Hawke's Bay dairy workers have been racially abused and left feeling vulnerable and scared after enforcing new Covid-19 mask-wearing rules.
Frimley Four Square staff member Sarabjit Singh said he was racially abused for asking a customer to wear a mask on the first day of lockdown.
"People get aggressive. The first day I told a customer to wear a mask, and they said 'go back to your country and teach them to wear a mask'."
"We are providing masks for those who come in without one. The first two days of lockdown were bad with people not complying, but it's better now."
Brigitte Narayan, a staff member at Pirimai Plaza Dairy, told Hawke's Bay Today she wished there were security guards manning the door, just like the supermarkets.
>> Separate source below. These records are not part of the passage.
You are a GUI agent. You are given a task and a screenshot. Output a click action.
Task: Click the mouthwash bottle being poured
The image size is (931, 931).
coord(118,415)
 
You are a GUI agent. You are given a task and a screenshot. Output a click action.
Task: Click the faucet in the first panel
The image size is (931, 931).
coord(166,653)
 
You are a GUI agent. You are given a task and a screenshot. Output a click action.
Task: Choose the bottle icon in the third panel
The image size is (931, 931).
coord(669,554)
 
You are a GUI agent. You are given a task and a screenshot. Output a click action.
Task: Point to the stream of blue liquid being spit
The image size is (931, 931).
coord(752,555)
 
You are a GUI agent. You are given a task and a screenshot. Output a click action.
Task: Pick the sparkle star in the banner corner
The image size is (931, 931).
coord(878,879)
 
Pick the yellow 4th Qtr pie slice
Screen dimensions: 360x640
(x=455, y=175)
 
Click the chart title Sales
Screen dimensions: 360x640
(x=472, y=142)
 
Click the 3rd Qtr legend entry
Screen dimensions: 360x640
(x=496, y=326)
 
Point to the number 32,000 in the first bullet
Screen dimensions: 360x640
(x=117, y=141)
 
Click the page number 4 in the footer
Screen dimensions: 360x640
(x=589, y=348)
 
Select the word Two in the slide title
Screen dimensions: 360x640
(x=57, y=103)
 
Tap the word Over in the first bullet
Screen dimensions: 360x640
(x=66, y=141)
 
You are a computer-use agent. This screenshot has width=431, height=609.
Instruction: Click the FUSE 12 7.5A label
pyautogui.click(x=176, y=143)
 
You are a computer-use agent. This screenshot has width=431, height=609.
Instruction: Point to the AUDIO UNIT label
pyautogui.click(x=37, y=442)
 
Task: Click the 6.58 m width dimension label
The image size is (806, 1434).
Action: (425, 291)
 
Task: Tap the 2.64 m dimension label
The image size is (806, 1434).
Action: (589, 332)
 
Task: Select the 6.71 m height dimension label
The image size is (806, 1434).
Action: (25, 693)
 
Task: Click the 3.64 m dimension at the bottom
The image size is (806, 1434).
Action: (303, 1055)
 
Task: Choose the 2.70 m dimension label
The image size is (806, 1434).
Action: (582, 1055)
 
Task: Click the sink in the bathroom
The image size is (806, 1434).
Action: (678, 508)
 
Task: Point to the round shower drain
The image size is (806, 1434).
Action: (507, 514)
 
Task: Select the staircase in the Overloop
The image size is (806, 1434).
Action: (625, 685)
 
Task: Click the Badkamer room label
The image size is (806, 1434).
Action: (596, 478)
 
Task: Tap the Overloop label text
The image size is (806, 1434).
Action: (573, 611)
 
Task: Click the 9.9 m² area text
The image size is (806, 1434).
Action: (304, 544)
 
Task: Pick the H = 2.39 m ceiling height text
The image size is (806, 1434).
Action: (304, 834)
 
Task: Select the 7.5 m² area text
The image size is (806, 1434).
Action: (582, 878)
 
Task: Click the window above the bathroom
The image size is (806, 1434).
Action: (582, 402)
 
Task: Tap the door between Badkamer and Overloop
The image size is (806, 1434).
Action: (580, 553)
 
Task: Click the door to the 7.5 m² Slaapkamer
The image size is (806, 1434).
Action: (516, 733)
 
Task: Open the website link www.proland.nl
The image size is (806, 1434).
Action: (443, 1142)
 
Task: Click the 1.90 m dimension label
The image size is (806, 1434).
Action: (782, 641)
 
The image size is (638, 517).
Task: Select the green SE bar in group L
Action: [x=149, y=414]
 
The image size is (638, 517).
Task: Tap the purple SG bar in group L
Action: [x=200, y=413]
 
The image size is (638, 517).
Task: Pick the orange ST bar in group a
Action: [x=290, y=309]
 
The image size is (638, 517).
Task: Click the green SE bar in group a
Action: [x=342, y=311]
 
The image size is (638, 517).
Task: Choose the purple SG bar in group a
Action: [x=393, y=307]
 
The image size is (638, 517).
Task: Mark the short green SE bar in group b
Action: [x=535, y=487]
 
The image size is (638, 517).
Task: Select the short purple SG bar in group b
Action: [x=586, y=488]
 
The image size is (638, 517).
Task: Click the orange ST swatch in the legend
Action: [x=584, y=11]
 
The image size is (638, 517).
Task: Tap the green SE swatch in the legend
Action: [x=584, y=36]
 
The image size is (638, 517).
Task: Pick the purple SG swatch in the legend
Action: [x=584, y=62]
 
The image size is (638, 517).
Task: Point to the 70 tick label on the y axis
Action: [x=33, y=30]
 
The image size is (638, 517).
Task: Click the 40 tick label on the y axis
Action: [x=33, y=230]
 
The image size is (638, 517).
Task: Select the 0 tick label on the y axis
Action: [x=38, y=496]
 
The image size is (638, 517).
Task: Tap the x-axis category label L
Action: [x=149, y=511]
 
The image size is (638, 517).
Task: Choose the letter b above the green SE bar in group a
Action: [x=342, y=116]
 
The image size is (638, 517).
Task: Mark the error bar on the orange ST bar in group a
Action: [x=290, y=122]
"I have had half a dozen people who I turned away for not wearing a mask and they showed me a card, which looks legit, saying they were exempt from wearing one," Narayan said.
"I feel powerless. There isn't anything I can do apart from turn them away and they get aggressive. I wish we had security guards.
"I had one woman who got huffy and said 'what do I have to wear a mask for? You can't tell me what to do'.
"I have lots of people outside waiting without a mask, who I have to turn away. I feel like I am security, police, everything, all at once.
"We are the enforcers of the rules but it gets hard when we don't have help.
"I am a woman, and I work alone, and if the lockdown continues, things could get out of control. It could get violent."
On Monday, Frimley Four Square owner Saharan Kolkata said a few customers were going to the dairy without a mask, but they were turned away without exception if they didn't get one to wear or buy one.
"We have had five to six we have turned away today. They are the rules."
Jill Road Dairy owner Jarna il Singh echoed the sentiment but said generally people were good at wearing a mask.
"It's not just our safety, it's their safety too."
A Dannevirke shop owner said some shoppers had been abusive when asked to wear a mask in store but most were generally pretty good.
Hern Shiroya, of Hi-Way Dairy, said a couple of people had got abusive over the weekend, but he hadn't noticed anything of a racist nature.
He said they were mostly just rude, and swore when asked to wear a mask.
"We just requested they wear one. It's not like we said we wouldn't serve them if they didn't."
The shop did have a supply of masks they could give to shoppers but had run out.
Shiroya said some people didn't understand. This was despite the fact that such protocols had been recommended by the Government.
Sunny Kaushal, chair of the Dairy and Business Owners Group, said nearly one in five Kiwis shopped at dairies and during lockdowns that spiked because it prevented unnecessary trips and queues at supermarkets.
Kaushal said it was not just unruly customers causing problems.
"We have written to the Prime Minister and Minister of Health asking for vaccination priority," Kaushal said.
"We have had no contact aside from the usual acknowledgement despite dairies and independent service stations being key workers."
He said the Government should work with GPs and pharmacies who are trained vaccinators to vaccinate essential workers locally.
"Another is a Uber-like booking system for 'mobile vaccinators' to come to those key workers who can't get away but in a planned orderly way."
A Ministry of Health spokesperson said where possible, essential services operating under Alert Level 4 will be encouraging visitors to their premises to wear a face covering.
"But they are not expected to assume the roles of enforcement officer."